The present study examines the receptivity to and potential effects of menu labelling on food choices of low-income and minority individuals – a group often at disproportionate risk for preventable, lifestyle-related health conditions (e.g. obesity, diabetes and CVD).
We conducted a cross-sectional survey to examine the knowledge, attitudes and potential response to menu labelling in an urban public health clinic population.
A total of 639 clinic patients were recruited in the waiting rooms of six, large public health centres in Los Angeles County (2007–2008). These centres provide services to a largely uninsured or under-insured, low-income, Latino and African-American population.
Among those approached and who met eligibility criteria, 88 % completed the survey.
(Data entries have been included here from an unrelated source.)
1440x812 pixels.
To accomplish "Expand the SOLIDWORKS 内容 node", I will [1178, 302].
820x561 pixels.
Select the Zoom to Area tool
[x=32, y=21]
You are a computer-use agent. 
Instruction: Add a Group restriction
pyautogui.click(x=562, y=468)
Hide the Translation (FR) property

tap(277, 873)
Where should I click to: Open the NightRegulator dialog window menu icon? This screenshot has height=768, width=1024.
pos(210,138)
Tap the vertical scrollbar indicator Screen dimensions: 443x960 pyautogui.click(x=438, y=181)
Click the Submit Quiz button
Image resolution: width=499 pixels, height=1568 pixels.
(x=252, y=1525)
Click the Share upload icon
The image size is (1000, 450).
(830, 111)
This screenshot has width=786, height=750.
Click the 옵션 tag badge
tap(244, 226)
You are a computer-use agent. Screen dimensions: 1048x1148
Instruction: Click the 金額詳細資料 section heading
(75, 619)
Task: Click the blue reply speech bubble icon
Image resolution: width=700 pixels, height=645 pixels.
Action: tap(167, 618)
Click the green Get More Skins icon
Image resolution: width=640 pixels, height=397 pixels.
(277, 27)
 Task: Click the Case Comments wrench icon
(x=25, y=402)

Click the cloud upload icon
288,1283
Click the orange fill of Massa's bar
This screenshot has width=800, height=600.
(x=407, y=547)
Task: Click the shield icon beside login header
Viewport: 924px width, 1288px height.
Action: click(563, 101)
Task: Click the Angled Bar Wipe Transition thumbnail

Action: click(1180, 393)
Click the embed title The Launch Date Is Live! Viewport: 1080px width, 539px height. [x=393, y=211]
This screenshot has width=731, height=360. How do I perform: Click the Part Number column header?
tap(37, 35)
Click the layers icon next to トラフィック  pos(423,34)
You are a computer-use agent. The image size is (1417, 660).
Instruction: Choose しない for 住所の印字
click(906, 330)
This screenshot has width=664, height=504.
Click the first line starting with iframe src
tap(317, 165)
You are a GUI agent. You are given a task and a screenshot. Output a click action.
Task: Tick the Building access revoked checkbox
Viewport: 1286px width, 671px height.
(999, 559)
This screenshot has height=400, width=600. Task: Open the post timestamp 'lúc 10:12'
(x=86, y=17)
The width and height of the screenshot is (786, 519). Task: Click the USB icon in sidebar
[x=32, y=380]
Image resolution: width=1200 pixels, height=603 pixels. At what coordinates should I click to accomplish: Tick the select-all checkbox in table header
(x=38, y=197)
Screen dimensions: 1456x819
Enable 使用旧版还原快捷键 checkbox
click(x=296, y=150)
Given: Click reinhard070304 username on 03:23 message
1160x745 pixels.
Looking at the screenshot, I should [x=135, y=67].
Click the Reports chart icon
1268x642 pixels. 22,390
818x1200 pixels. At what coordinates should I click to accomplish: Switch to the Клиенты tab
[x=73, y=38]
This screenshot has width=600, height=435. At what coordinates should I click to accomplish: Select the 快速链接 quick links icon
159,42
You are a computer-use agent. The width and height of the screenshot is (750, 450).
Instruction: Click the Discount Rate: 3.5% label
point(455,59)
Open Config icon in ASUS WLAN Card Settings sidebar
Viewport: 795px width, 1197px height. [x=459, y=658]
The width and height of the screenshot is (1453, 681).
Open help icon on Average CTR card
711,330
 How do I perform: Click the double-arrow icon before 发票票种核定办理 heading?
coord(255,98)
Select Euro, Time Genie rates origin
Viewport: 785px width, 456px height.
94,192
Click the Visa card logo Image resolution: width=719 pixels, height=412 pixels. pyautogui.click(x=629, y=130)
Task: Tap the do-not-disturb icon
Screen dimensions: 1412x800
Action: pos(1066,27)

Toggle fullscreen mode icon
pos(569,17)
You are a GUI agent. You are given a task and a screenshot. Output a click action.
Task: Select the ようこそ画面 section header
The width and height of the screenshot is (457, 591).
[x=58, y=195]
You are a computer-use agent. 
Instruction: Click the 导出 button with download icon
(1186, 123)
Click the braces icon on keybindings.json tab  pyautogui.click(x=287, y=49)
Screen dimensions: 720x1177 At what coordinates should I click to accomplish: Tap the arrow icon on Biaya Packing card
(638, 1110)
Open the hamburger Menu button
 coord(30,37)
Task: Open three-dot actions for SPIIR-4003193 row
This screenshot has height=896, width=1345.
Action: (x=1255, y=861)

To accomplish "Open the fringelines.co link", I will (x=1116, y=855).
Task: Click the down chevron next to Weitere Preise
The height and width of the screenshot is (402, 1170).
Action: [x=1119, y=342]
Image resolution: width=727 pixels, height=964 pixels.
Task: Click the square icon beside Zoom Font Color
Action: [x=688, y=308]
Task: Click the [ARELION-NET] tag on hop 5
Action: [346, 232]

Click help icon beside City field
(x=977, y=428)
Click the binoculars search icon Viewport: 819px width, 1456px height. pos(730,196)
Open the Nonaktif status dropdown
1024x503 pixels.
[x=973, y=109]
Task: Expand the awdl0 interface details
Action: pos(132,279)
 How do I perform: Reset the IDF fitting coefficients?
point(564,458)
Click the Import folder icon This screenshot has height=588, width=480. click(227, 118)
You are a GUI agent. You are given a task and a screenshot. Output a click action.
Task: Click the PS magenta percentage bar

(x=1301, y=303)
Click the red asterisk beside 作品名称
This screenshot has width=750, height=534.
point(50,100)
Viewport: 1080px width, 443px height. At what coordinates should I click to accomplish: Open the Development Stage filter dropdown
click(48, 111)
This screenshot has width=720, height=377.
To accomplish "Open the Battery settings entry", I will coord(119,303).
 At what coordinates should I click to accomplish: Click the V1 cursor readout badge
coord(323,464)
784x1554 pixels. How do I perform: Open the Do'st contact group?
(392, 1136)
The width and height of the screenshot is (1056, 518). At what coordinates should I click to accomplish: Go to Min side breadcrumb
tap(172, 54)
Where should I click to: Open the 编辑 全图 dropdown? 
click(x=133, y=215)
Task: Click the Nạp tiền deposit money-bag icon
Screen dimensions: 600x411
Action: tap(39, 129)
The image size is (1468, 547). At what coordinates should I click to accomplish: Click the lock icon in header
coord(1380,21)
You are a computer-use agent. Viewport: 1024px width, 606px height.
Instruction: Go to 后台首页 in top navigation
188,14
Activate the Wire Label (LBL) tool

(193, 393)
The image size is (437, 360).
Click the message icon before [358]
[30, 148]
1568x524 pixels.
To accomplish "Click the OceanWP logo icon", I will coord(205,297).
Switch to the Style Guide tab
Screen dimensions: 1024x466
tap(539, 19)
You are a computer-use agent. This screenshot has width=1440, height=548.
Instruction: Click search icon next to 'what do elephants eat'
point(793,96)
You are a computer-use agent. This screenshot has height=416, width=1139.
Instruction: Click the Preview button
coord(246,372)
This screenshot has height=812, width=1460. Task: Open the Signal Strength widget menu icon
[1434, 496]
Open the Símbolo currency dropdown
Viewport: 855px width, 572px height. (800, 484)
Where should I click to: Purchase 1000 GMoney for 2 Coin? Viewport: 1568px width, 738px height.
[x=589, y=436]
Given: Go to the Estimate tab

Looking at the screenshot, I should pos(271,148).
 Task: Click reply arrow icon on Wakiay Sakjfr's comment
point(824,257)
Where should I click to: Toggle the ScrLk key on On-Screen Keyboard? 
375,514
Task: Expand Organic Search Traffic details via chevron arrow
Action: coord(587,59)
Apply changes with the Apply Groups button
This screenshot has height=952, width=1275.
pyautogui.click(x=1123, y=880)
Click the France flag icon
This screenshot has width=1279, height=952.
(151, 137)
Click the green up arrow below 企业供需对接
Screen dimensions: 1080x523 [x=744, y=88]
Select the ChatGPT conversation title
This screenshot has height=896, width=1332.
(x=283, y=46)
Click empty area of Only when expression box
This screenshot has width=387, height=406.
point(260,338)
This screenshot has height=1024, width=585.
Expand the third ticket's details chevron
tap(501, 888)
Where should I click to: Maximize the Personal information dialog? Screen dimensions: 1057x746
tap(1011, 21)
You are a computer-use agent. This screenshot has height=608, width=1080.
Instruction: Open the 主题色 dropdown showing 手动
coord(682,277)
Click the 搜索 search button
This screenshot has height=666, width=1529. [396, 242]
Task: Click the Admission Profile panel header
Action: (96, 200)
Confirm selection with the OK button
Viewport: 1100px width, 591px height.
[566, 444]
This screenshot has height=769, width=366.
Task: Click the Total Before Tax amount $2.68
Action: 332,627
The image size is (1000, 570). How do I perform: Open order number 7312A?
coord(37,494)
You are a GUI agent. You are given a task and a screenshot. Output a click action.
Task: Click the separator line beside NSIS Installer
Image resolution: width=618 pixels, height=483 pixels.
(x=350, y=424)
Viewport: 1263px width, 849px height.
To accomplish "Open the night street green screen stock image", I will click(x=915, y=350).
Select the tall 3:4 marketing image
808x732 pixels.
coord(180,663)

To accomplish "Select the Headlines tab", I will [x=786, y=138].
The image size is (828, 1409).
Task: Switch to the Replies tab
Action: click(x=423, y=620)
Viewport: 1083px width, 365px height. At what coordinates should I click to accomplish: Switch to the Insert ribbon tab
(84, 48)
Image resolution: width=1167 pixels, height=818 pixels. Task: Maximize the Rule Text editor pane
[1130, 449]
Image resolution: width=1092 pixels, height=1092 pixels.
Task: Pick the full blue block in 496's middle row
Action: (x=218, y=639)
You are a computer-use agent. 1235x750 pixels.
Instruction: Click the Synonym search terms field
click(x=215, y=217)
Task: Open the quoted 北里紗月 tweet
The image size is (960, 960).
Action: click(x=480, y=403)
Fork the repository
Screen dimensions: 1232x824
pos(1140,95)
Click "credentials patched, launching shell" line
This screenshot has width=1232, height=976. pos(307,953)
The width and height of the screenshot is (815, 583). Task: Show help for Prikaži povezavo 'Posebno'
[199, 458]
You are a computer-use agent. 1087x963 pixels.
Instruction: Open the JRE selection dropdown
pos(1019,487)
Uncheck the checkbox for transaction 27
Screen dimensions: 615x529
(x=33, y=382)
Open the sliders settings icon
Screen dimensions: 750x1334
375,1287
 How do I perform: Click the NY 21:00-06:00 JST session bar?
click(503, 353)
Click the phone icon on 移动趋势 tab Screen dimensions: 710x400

Of the 639 respondents, 55 % were overweight or obese based on self-reported heights and weights; 74 % reported visiting a fast food restaurant at least once in the past year, including 22 % at least once a week; 93 % thought that calorie information was ‘important’; and 86 % thought that restaurants should be required to post calorie information on their menu boards. In multivariate analyses, respondents who were obese, female, Latino and supportive of calorie postings were more likely than others to report that they would choose food and beverages with lower calories as a result of menu labelling.
These findings suggest that clinic patients are receptive to this population-based strategy and that they would be inclined to change their food selections in response to menu labelling.